The transcription factor CDX2 acts early during the blastocyst formation, playing an instructive role in the formation of trophoblast. Loss of Cdx2 in the embryos leads to ectopic expression of pluripotency markers in the TE10, and over-expression of Cdx2 in ES cells is sufficient to direct the formation of TS cells11. How CDX2 achieves its role via transcriptional regulation is therefore a central question. Nishiyama et al. characterized the genome-wide early responsive CDX2 targets when Cdx2 was overexpressed in ES cells12, and could not demonstrate direct binding of CDX2 to the regulatory regions of pluripotency genes. Rather, CDX2 interfered with a pro-pluripotency transcriptional complex during the early stages of CDX2 over-expression12. However, the long-term activities of CDX2 in maintaining cell fate, in stem cell lines and in vivo, have not been extensively characterized.
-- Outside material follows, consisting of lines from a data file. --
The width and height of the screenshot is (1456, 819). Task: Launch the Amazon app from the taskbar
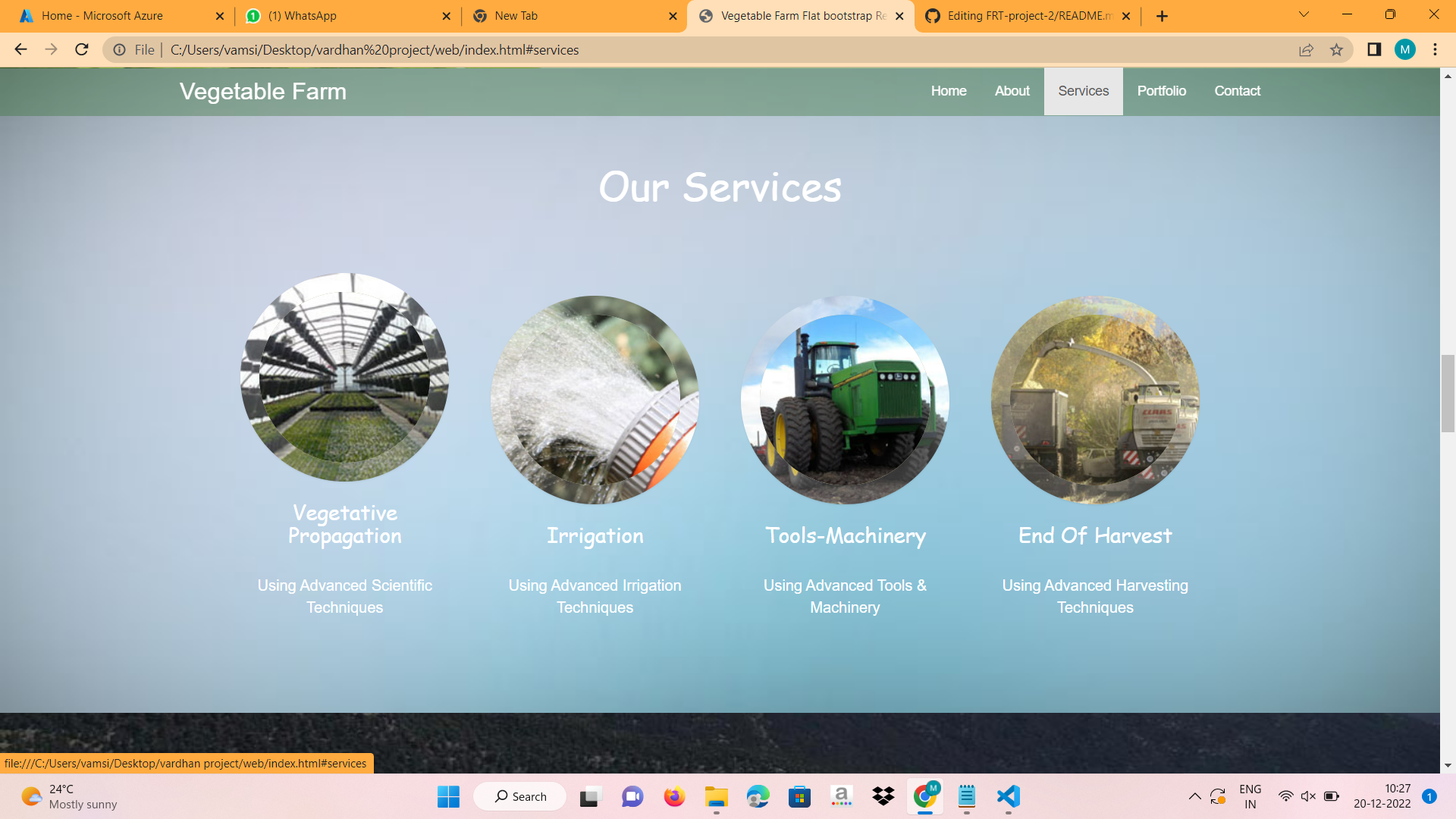[x=842, y=797]
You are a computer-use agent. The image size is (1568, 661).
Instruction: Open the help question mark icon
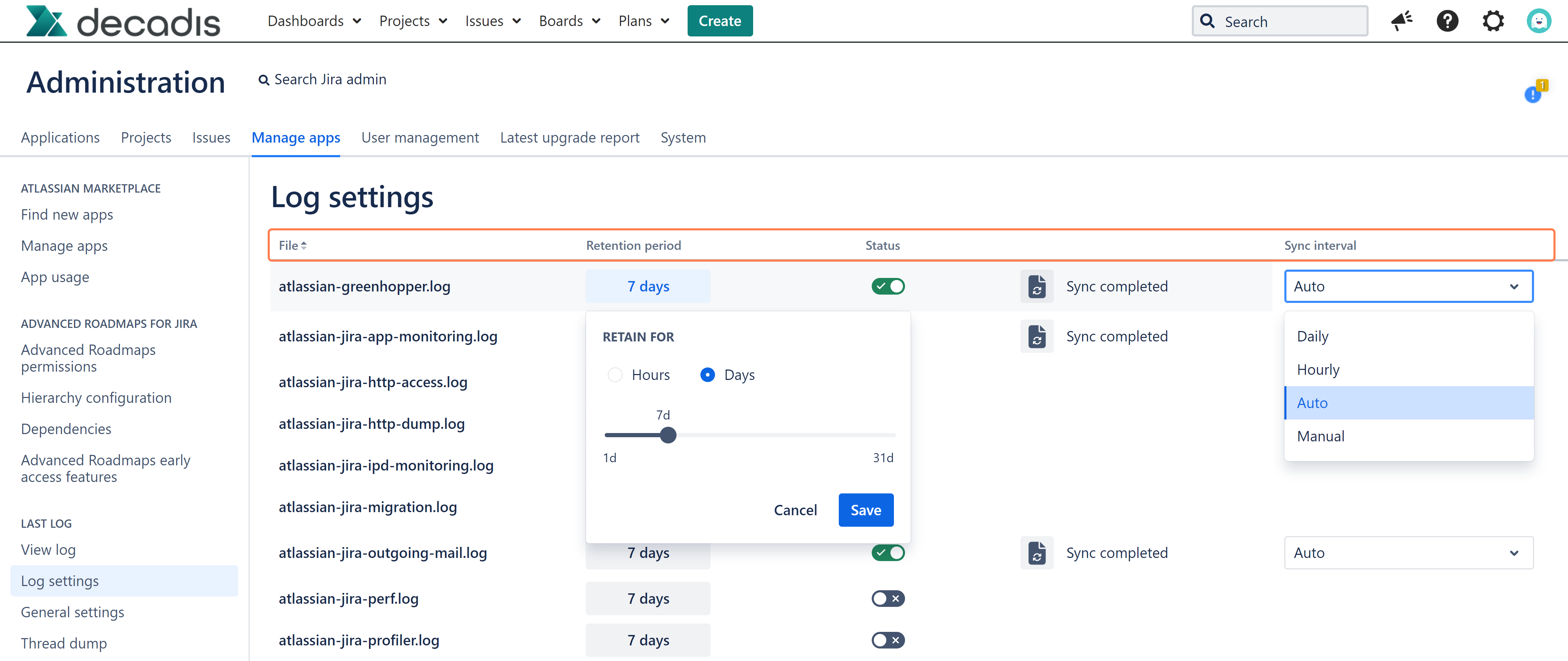coord(1447,21)
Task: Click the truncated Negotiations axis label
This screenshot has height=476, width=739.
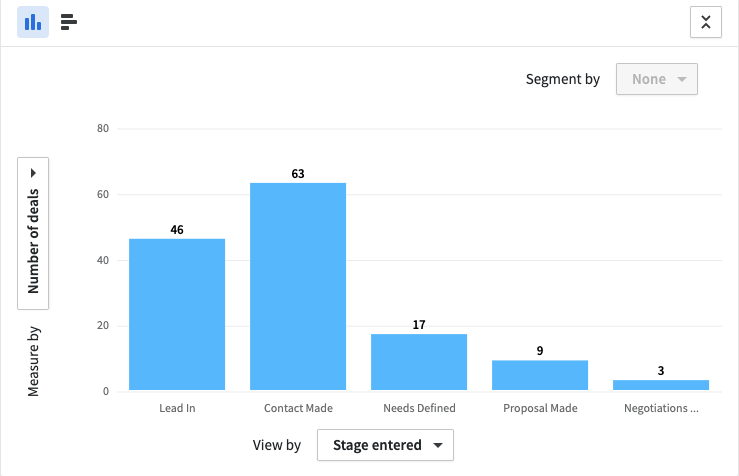Action: (661, 408)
Given the importance of understanding CDX2 targets in a biologically relevant setting, direct examination of CDX2 function in the embryonic TE tissues is needed. We first analyzed global gene expression in the TE of wild type embryos from single cell RNA-seq. We then developed micro-genomic methodologies to profile gene expression in individual Cdx2 knockout blastocysts. We performed CDX2 ChIP-seq in TS cells, which identified CDX2 targets relevant to TE biology. Finally, we defined putative lineage-specific silencer regulatory regions that possess unique chromatin features, on a genome-wide level. Ultimately, we have integrated these data to present a holistic model of how CDX2 regulates the ICM/TE lineage segregation during mouse embryo development.

Results

Comparison of in vitro trophoblast stem cell lines and in vivo trophectoderm progenitors

TS cells derived from blastocysts or Cdx2-overexpressing ES cells provide a useful platform to investigate gene regulatory networks of early cell commitment in vitro 5,11,13. However, the properties of the two cell line systems are not exactly the same14 and both are likely to be different from the embryonic trophectoderm. To test this hypothesis, we analyzed global gene expression pattern from the different cell sources.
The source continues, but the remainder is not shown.